Oficio de tinieblas

Una luz mortecina, mensajera del oficio de tinieblas, cierra la celebración del Viernes Santo

Acostumbrado, durante muchos y crecidos años, a tratar con lo sagrado, celebra los oficios del Viernes Santo como una liturgia a la que no quiere renunciar, si bien ya le cuesta postrarse ante el altar. Vestido de rojo, el color de la sangre derramada, no tiene ministros que le ayuden y se arrodilla, con la dignidad que le permiten sus gastadas fuerzas, como muestra de humillación terrenal, tristeza y dolor. Así, casi desamparado y solo en la iglesia de un antiquísimo convento cuyas vidrieras tamizan una luz mortecina, crepuscular, mensajera del oficio de tinieblas y de la consumación de la Cruz. Absorto y quieto, como arrodillados también los muy pocos asistentes a los oficios, reza el sacerdote para expiar sus culpas ante el duelo que atraviesa la Pascua y mortifica la penitencia. Aunque ya no tiene encomendada una parroquia porque sus muchos años necesitan de la mansedumbre y el reposo, suele decir a los creyentes firmes, a las agnósticos inquietos e incluso a los ateos convencidos -no solo nunca excluyó sino que siempre buscó el encuentro- que rezar es hablar con Dios, cuando la fe asiste, o vérselas con uno mismo -acaso asuste esto- llegados esos momentos en que las celebraciones religiosas o las encrucijadas de la vida predisponen o necesitan del mirar hacia dentro.
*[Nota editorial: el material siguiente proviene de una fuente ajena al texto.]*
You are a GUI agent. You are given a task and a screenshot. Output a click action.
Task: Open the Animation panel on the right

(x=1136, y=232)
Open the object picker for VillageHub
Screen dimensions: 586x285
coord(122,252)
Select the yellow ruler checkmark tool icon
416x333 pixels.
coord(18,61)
Entre los pocos, pero quizás privilegiados, asistentes a esos oficios del Viernes Santo que el sacerdote decide celebrar cada año al límite de sus fuerzas, se reparte la lectura de la Pasión según San Juan y, proclamado este relato que cruza generaciones de devoción e instituye el misterio fundacional de la Cruz, pronuncia una homilía que siempre revisa de un año para otro, porque si algo hace a lo largo de los días es hablar con Dios y esa interlocución tiene que ser esclarecedora.Llegado el momento de adorar la Cruz, entre quienes participan en los oficios, con una complicidad de años unidos al sacerdote, hay quien lo ayuda a portar y mostrar una sencilla y añosa cruz para que reciba la adoración que reclaman los misterios. Proclama el sacerdote la muerte en la Cruz, que da sentido a su vida consagrada, y hace introspección, llevado por el recogimiento, a la cercanía de su propia muerte, próximo como presume un particular oficio de tinieblas con el que abandonar las luces de este mundo. De ahí que por el camino más corto al sagrario, a fin de recoger las hostias reservadas para la comunión, repare en el poco tiempo que le resta para desvelar el trascendente misterio de su fe.